Case Presentation: This is a 21 year old male with no significant past medical history presenting with shortness of breath and fever.  Five days prior to presentation, he noted sore throat, fevers, and heart burn so he presented to an acute care clinic. He had a positive rapid strep screen, so he was given azithromycin due to a history of penicillin allergy. He continued having worsening dyspnea and then a cough productive of clear sputum. When presenting to our ER, he had fever to 40.1 C, tachycardia, tachypnea, and hypoxia requiring 3L oxygen. CT was concerning for pneumonia and a pulmonary abscess. He was given clindamycin until gram stains showed gram negative and gram positive rods. At this time the patient was converted to broad spectrum antibiotics but continued to have significant right sided chest pain, leukocytosis, fevers, and oxygen requirement.  A CXR on day three of admission showed a large right sided pleural effusion.  Blood cultures at this time came back positive for Fusobacterium necrophorum which raised concern for Lemierre’s syndrome.  He was started on IV Clindamycin and a CT larynx (figure) and chest were obtained which showed empyema, pneumonia, and a clot in the left internal jugular vein. Surgery was consulted for decortication and he was eventually discharged on post-op day 5. On follow-up 2 weeks later, he was on clindamycin but feeling much better.  Of note, he also had allergy testing that showed he did not have a true allergy to Penicillin.

Discussion: Lemierre’s Syndrome refers to the progression of a bacterial throat infection to thrombophlebitis of the internal jugular vein. This thrombophlebitis can have serious implications when it leads to bacteremia and septic emboli.  Most commonly the lungs are a site of metastatic infection.  Other possible metastatic infections include septic arthritis, osteomyelitis, pericarditis, hepatic abscesses, and meningitis. Lemierre’s Syndrome is most commonly caused by Fusobacterium, which are normal flora of the oral cavity and gastrointestinal tract.

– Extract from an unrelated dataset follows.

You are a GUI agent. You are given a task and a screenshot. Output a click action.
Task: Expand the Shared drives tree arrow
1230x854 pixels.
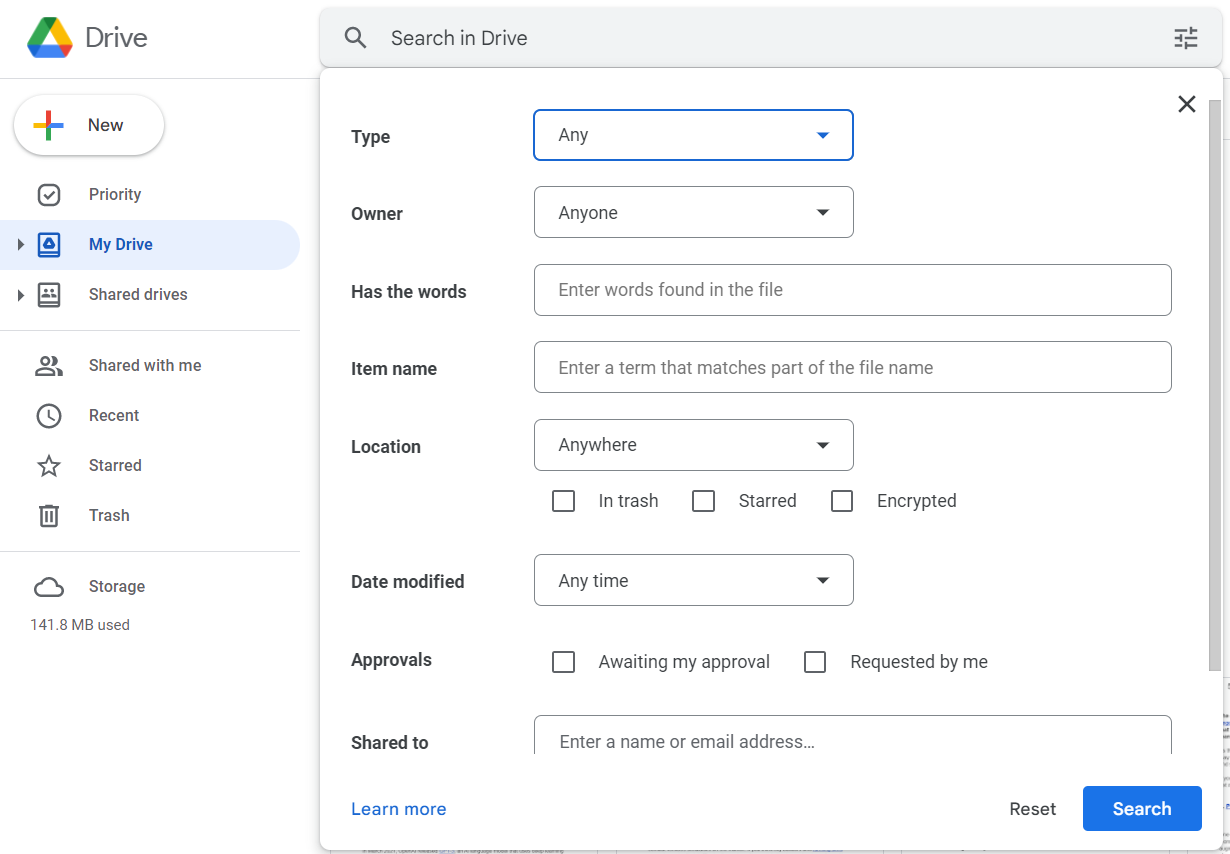[20, 295]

They are slow growing, anaerobic, gram-negative bacilli which are susceptible to Penicillin.

This constellation of symptoms occurs because a bacterial infection progresses to the formation of an abscess in the peri-tonsillar tissue.  Inside the abscess, anaerobic bacteria can flourish. When this abscess ruptures, the bacteria can infect nearby structures including the internal jugular vein.  In most cases, this process is interrupted early in the course with Penicillin for strep throat. With increased use of penicillin for bacterial throat infections since the 1960s, the number of reports of Lemierre’s syndrome has dropped significantly.  In our case, the patient had a charted “unknown allergy to Penicillin,” so he received Azithroymycin for a perceived strep throat infection. Fusobacterium species is much more likely to be resistant to Azithromycin than Penicillin.  He was tested and found not to have a true allergy to Penicillin making this hospitalization preventable.

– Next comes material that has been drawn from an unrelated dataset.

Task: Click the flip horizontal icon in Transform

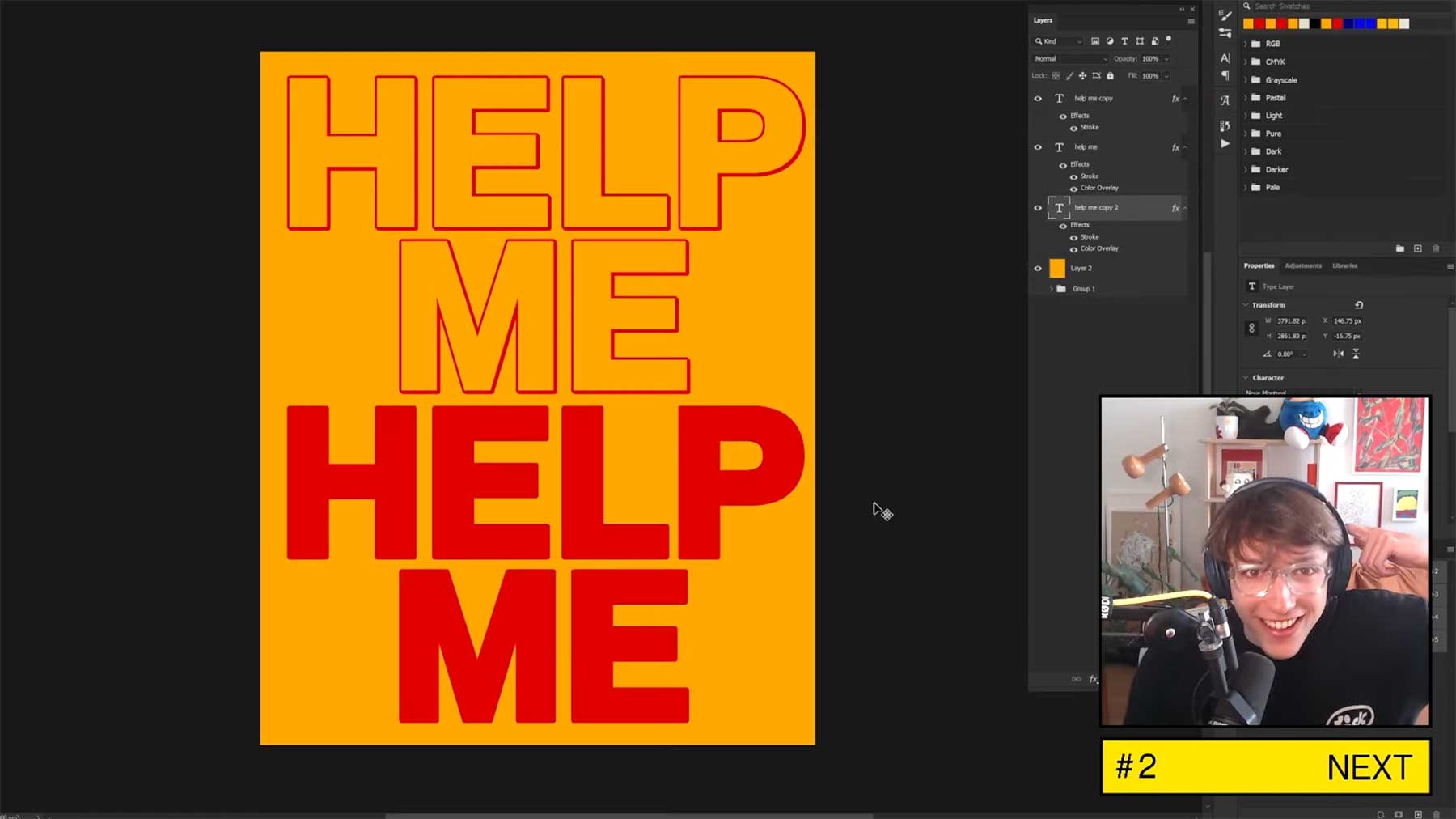Action: pyautogui.click(x=1338, y=354)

Conclusions: Lemierre’s syndrome is a rare complication following an acute oropharyngeal infection with the common use of Penicillin to treat strep throat in modern medicine.  Unfortunately, many patients get labeled with a Penicillin allergy at a young age and are therefore more susceptible to complications of not receiving the most appropriate treatment for an illness such as strep throat.  Hospitalists should be more suspicious of this syndrome in patients with a listed penicillin allergy.